● LAVORO RICHIESTO:
Rispondi in base al brano sulla malattia di Monica.
1. Entro quanto tempo si mise a letto con la febbre?
2. Che cosa domandò ai figli quando riprese i sensi?
3. Di quale unica cosa li pregò?

[TESTO DI STUDIO]

Malattia e morte di Monica
11. 27. Cosa le risposi, non ricordo bene. Ma intanto, entro cinque giorni o non molto più, si mise a letto febbricitante e nel corso della malattia un giorno cadde in deliquio e perdette la conoscenza per qualche tempo. Noi accorremmo, ma in breve riprese i sensi, ci guardò, mio fratello e me, che le stavamo accanto in piedi, e ci domandò, quasi cercando qualcosa: « Dov’ero? »; poi, vedendo il nostro afflitto stupore: « Seppellirete qui, soggiunse, vostra madre ». Io rimasi muto, frenando le lacrime; mio fratello invece pronunziò qualche parola, esprimendo l’augurio che la morte non la cogliesse in terra straniera, ma in patria, che sarebbe stata migliore fortuna. All’udirlo, col volto divenuto ansioso gli lanciò un’occhiata severa per quei suoi pensieri, poi, fissando lo sguardo su di me, esclamò: « Vedi cosa dice », e subito dopo, rivolgendosi a entrambi: « Seppellite questo corpo dove che sia, senza darvene pena. Di una sola cosa vi prego: ricordatevi di me, dovunque siate, innanzi all’altare del Signore ». Espressa così come poteva a parole la sua volontà, tacque. Il male aggravandosi la faceva soffrire.

[/TESTO DI STUDIO]
[ELENCO MOSTRATO]

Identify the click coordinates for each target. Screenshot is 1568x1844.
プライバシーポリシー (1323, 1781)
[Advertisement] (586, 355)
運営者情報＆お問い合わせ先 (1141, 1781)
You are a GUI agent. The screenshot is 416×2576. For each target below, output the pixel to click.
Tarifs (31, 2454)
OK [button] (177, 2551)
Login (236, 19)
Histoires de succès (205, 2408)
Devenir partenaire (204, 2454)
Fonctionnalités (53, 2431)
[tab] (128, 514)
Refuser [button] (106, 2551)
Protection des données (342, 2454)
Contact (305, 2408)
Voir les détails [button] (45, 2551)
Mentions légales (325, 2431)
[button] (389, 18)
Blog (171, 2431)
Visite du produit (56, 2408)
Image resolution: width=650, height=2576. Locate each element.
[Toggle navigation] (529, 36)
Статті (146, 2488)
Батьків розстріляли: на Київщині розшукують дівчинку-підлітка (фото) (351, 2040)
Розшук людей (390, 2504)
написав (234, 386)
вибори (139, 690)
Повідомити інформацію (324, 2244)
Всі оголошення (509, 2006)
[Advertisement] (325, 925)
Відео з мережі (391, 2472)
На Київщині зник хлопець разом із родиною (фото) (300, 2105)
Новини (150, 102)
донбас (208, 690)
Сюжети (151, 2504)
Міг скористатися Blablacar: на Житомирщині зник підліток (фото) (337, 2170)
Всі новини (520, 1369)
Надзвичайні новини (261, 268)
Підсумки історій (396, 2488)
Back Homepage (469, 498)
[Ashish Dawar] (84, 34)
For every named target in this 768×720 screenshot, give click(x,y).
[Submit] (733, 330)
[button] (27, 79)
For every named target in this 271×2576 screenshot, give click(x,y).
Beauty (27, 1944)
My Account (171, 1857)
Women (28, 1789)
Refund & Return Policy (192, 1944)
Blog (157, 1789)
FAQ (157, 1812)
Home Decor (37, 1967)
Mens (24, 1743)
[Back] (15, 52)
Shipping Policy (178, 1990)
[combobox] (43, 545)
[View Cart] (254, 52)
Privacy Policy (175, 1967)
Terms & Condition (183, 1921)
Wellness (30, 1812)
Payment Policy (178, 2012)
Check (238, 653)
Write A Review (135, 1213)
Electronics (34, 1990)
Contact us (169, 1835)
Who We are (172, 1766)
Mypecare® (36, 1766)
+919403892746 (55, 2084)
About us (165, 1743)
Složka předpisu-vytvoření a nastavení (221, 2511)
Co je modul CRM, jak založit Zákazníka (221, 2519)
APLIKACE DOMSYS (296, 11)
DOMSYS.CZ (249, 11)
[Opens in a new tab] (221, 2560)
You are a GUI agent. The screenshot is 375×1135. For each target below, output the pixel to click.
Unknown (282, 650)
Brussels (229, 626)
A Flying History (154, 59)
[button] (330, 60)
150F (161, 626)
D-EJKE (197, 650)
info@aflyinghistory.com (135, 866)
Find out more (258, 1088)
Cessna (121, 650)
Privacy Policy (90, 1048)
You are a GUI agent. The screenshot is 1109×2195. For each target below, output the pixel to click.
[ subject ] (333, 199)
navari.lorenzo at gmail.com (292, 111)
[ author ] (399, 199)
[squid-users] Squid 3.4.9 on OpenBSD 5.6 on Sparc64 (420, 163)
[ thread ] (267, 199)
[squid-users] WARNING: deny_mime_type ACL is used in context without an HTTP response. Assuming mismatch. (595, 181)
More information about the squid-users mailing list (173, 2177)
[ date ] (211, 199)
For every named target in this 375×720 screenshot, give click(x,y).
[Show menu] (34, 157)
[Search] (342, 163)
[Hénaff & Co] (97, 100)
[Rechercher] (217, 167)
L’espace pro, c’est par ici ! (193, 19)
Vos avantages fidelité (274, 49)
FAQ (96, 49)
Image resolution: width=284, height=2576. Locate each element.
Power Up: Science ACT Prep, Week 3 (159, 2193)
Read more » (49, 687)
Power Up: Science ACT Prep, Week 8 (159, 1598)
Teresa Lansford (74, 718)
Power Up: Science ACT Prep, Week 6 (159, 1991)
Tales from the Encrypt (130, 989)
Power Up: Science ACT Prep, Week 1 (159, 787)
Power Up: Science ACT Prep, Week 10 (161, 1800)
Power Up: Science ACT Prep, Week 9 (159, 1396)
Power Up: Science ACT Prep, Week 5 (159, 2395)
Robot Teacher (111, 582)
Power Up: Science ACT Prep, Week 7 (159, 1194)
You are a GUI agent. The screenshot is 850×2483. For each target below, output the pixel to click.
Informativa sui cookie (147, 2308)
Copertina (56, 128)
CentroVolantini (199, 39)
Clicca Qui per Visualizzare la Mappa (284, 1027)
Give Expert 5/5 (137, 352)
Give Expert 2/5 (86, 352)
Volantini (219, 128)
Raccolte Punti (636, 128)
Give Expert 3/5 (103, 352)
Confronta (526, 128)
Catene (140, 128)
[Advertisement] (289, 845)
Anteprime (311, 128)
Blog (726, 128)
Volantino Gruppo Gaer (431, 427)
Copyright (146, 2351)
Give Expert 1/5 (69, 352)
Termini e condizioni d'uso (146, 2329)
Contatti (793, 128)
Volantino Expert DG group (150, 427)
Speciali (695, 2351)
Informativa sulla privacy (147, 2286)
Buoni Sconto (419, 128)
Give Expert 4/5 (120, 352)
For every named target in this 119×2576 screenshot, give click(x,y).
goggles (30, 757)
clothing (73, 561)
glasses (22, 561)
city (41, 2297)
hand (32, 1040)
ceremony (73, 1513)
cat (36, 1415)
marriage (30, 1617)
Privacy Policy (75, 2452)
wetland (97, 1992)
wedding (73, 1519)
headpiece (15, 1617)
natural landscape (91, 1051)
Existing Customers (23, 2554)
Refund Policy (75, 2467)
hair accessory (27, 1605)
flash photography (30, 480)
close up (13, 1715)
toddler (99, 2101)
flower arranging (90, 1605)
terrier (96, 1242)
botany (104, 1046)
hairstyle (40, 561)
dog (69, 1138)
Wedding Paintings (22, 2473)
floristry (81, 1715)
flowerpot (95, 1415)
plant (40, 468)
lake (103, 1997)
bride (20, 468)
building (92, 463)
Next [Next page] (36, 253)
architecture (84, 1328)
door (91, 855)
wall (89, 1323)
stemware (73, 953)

[/ELENCO MOSTRATO]

● SOLUZIONE:
1. Entro cinque giorni o non molto più.
2. «Dov'ero?»
3. Di ricordarsi di lei, dovunque fossero, innanzi all'altare del Signore.